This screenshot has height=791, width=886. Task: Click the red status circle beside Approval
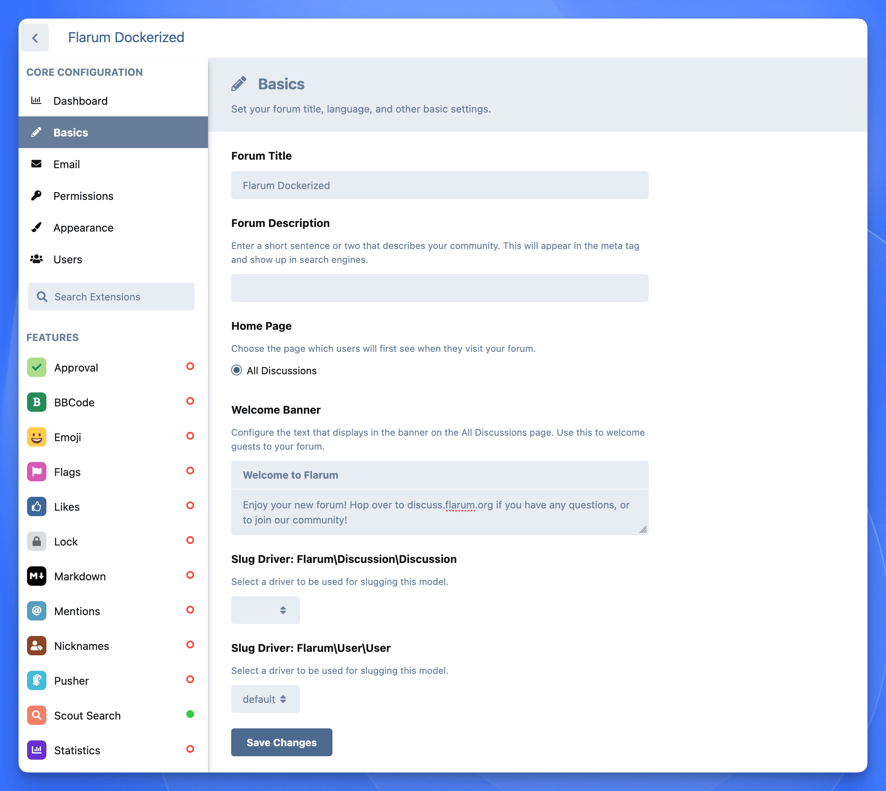tap(190, 366)
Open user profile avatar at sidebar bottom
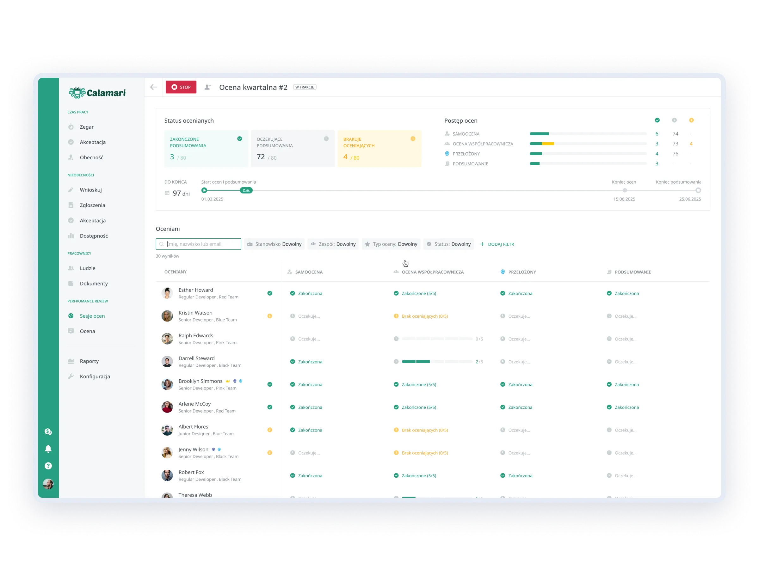The width and height of the screenshot is (759, 569). point(48,484)
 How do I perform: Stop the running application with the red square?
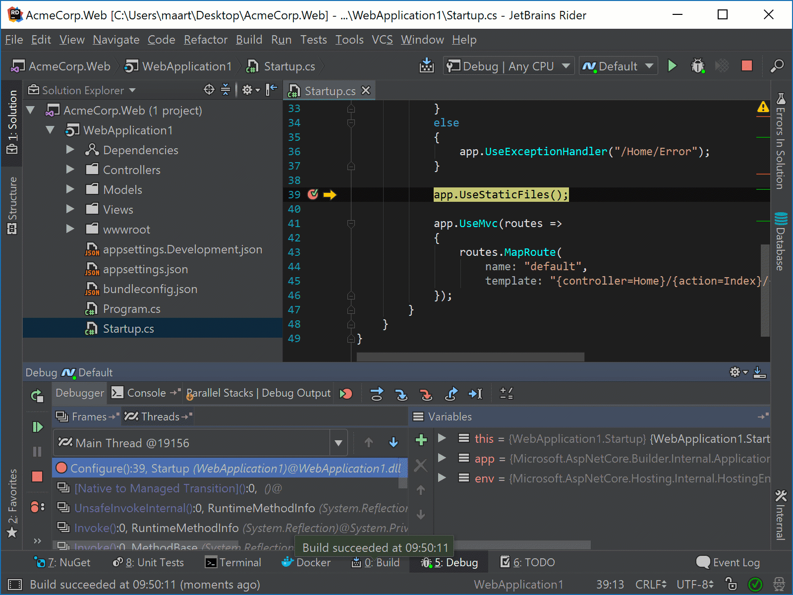tap(747, 65)
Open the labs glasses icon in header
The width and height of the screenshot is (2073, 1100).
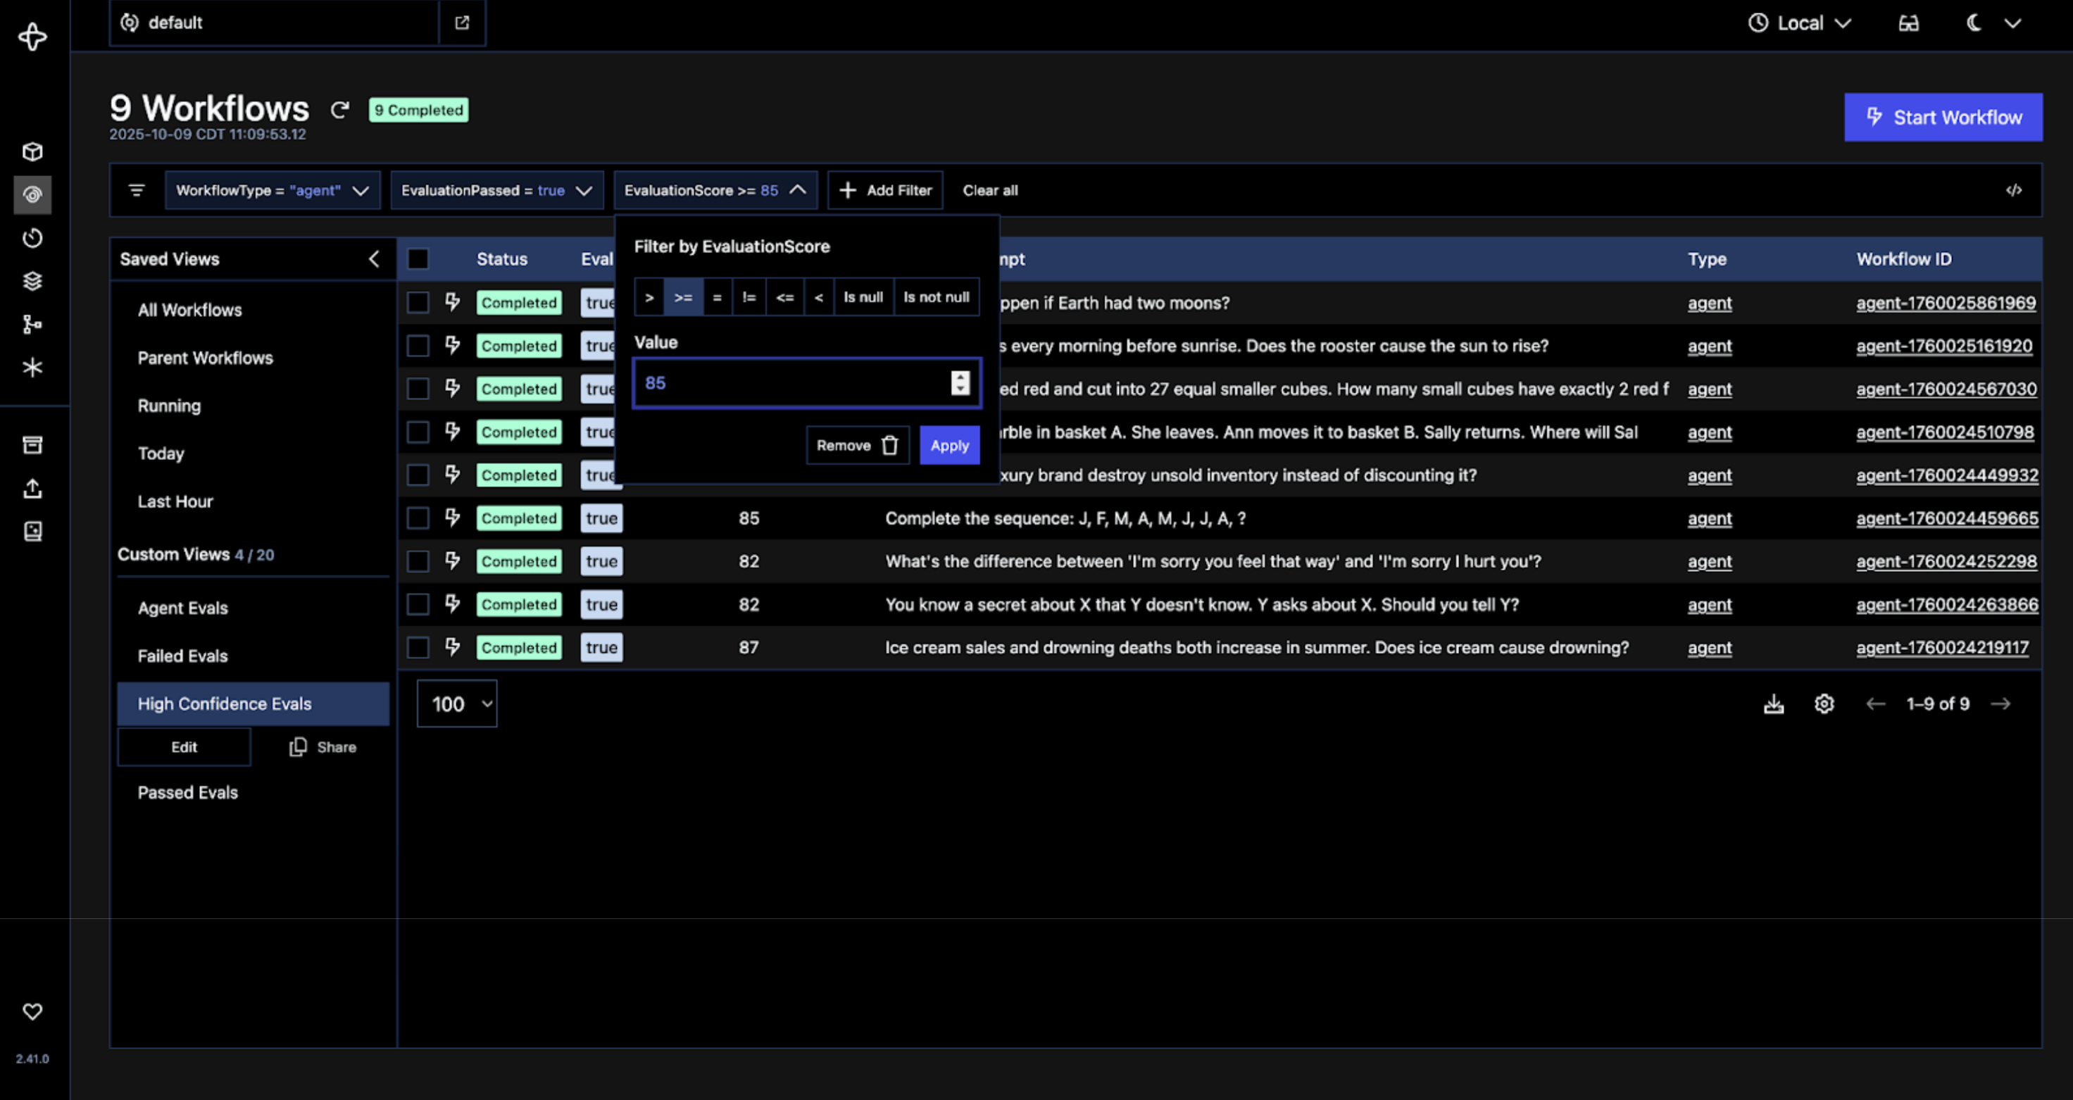click(x=1908, y=23)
_____
## WHAT THE TASK REQUIRES
Would you write out all of the records exactly, omitting the pictures?

## PROBLEM SOLUTION
This screenshot has height=791, width=886. Task: Click the red status circle beside Approval
tap(190, 366)
Open user profile avatar at sidebar bottom
The width and height of the screenshot is (759, 569). point(48,484)
 How do I perform: Stop the running application with the red square?
tap(747, 65)
Open the labs glasses icon in header
The width and height of the screenshot is (2073, 1100).
click(x=1908, y=23)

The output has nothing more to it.